- Task material
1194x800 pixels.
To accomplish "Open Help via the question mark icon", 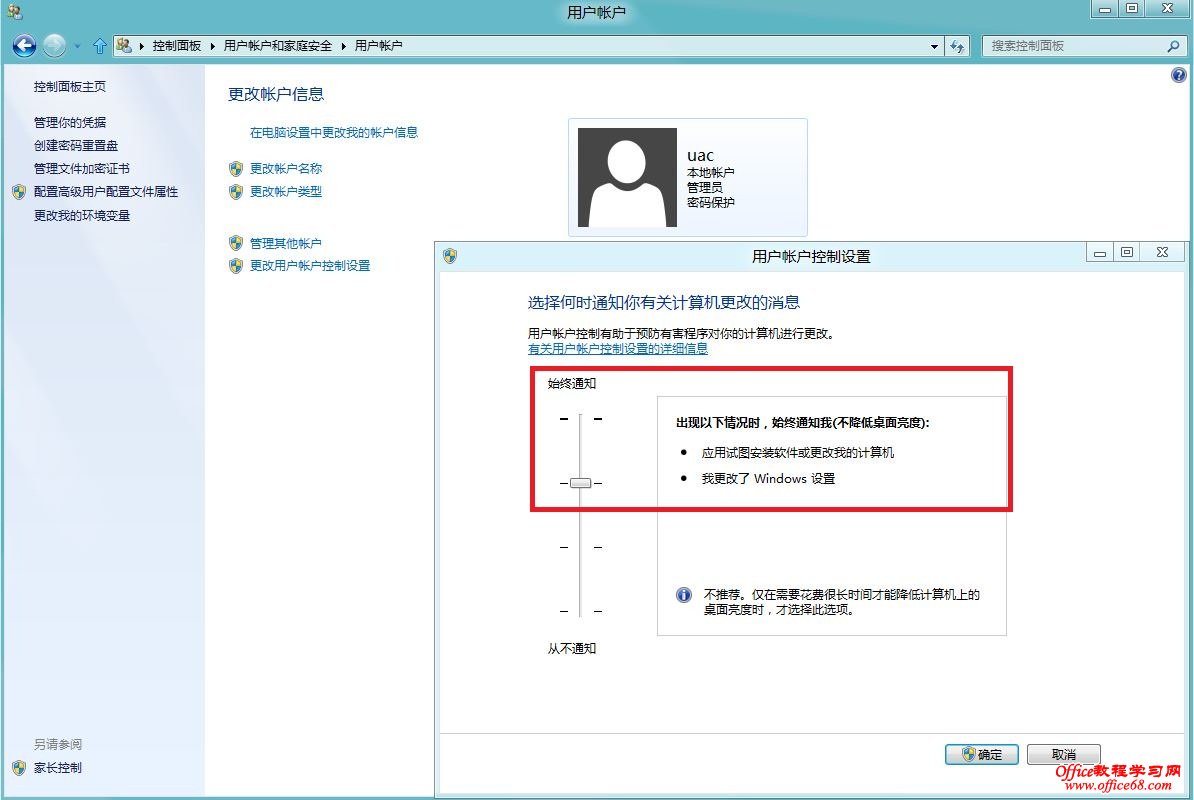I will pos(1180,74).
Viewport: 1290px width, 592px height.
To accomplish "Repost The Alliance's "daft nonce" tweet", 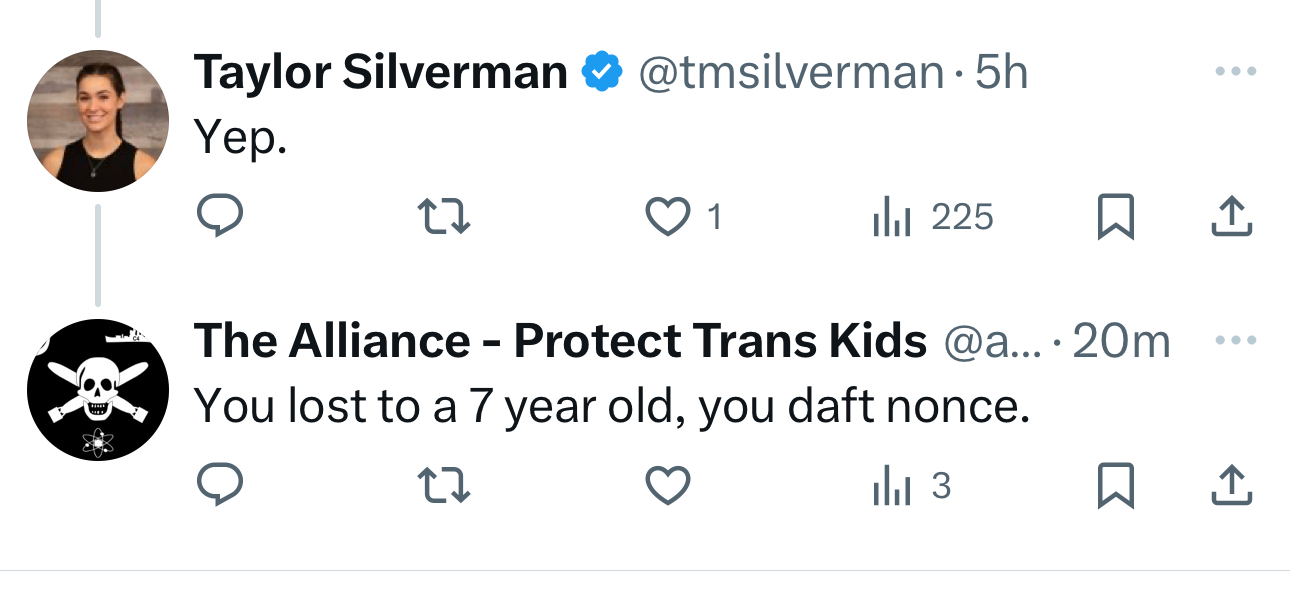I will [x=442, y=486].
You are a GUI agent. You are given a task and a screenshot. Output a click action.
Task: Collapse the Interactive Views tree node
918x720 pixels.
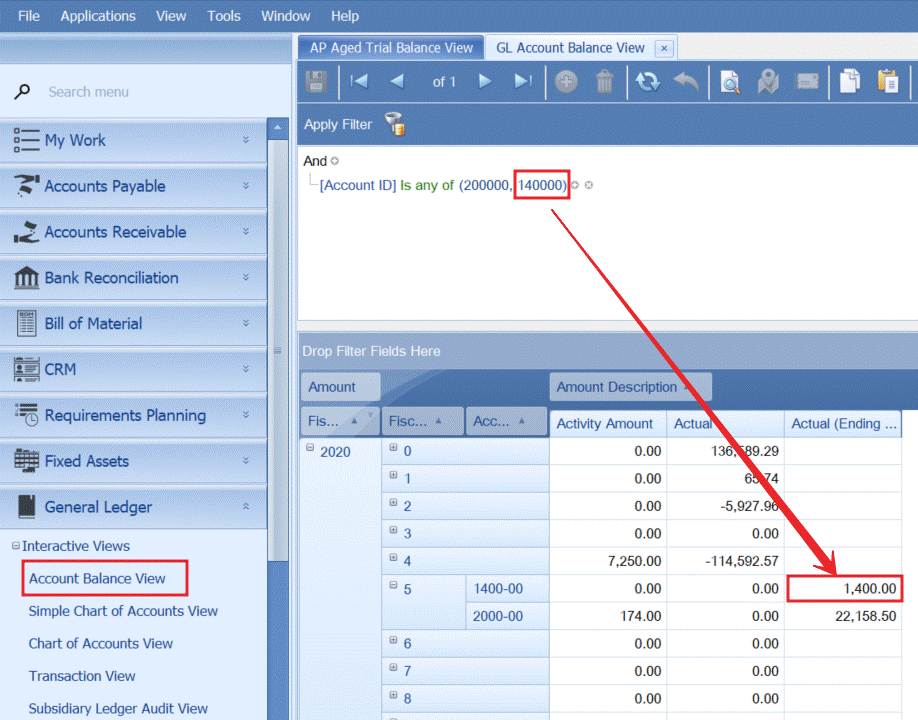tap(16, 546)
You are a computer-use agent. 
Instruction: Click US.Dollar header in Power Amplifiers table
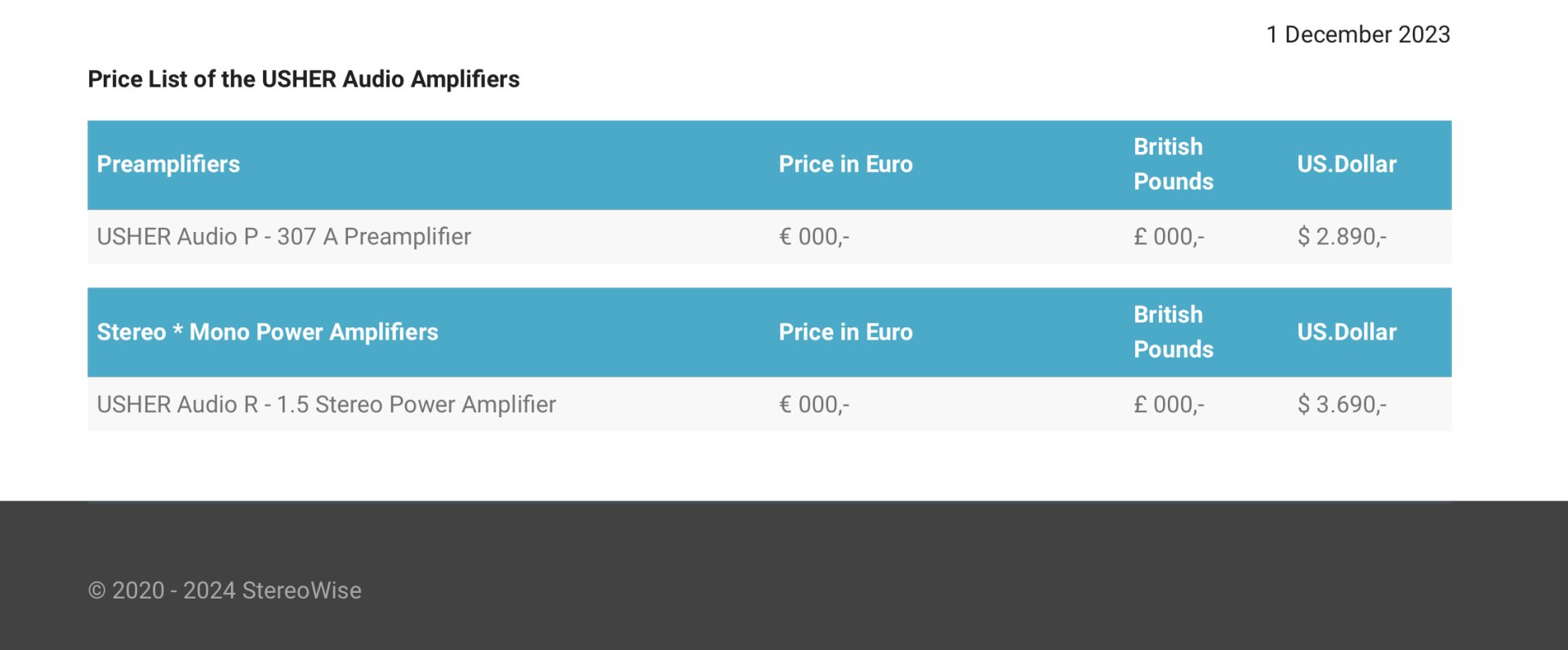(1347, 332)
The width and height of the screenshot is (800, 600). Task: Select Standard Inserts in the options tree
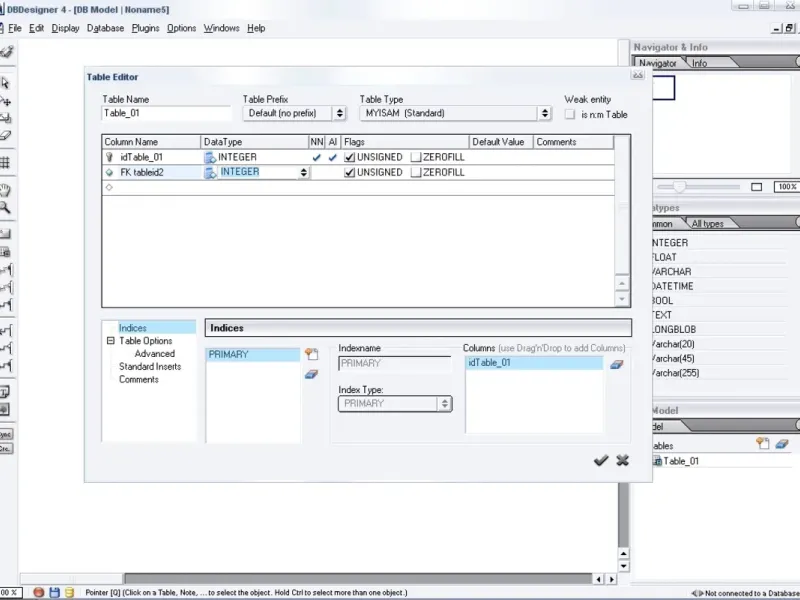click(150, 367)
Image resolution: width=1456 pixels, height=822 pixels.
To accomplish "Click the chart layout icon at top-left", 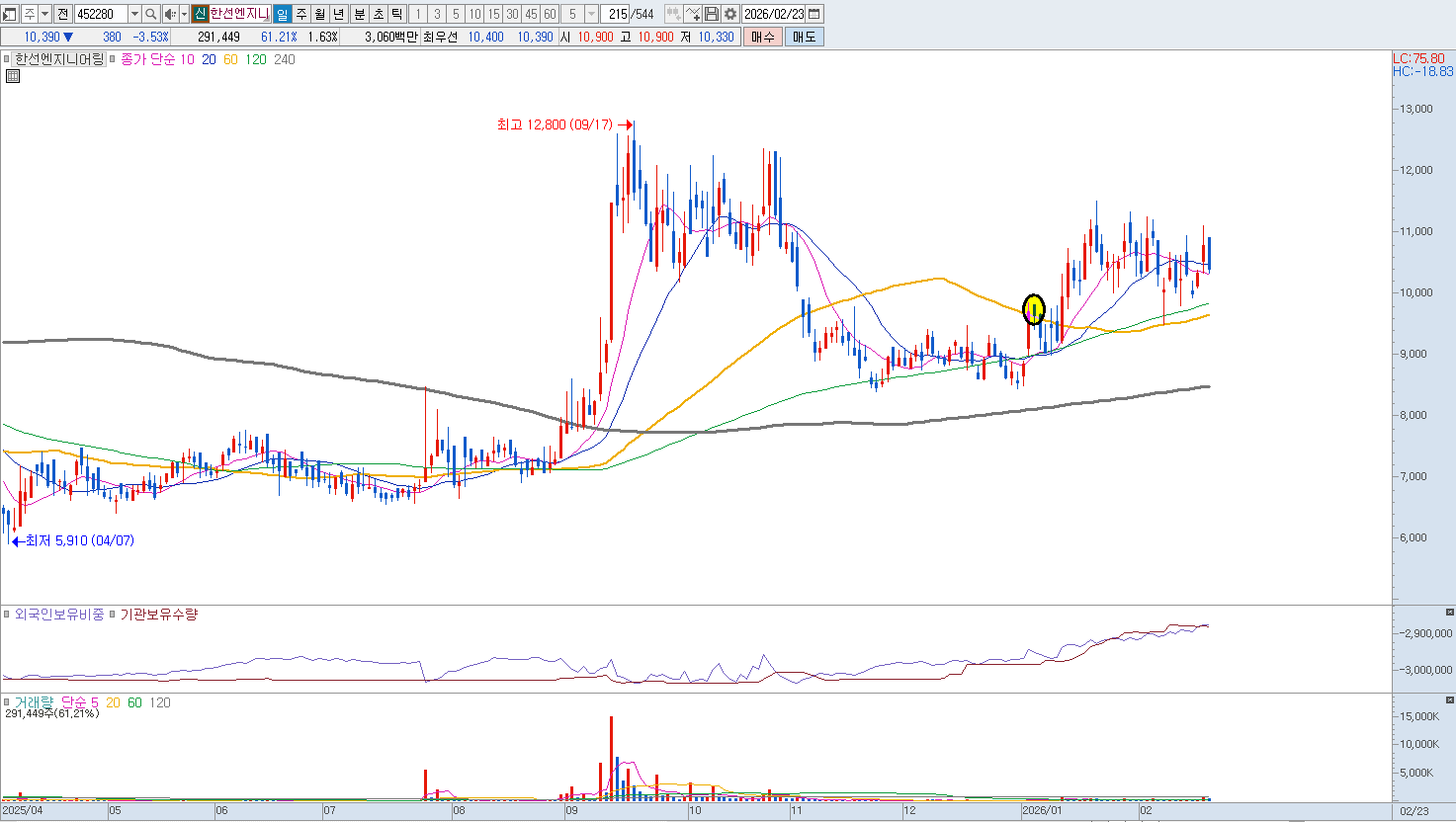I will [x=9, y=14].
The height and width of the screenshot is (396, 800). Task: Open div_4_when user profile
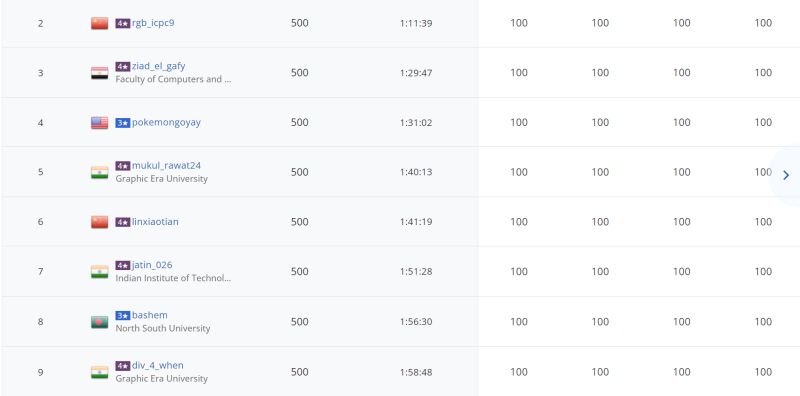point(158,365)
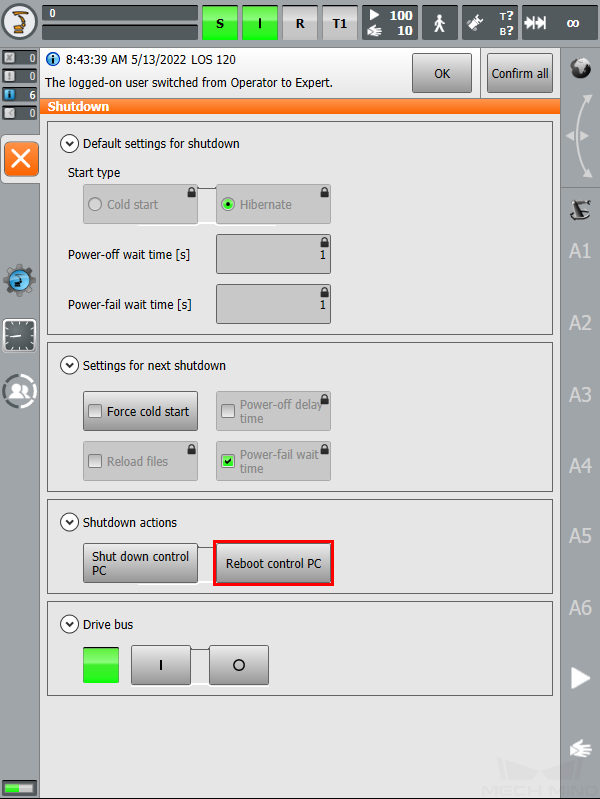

- What to do
Note how many lines in the listing above contain the word "agent" and give only that number.

- Reply
2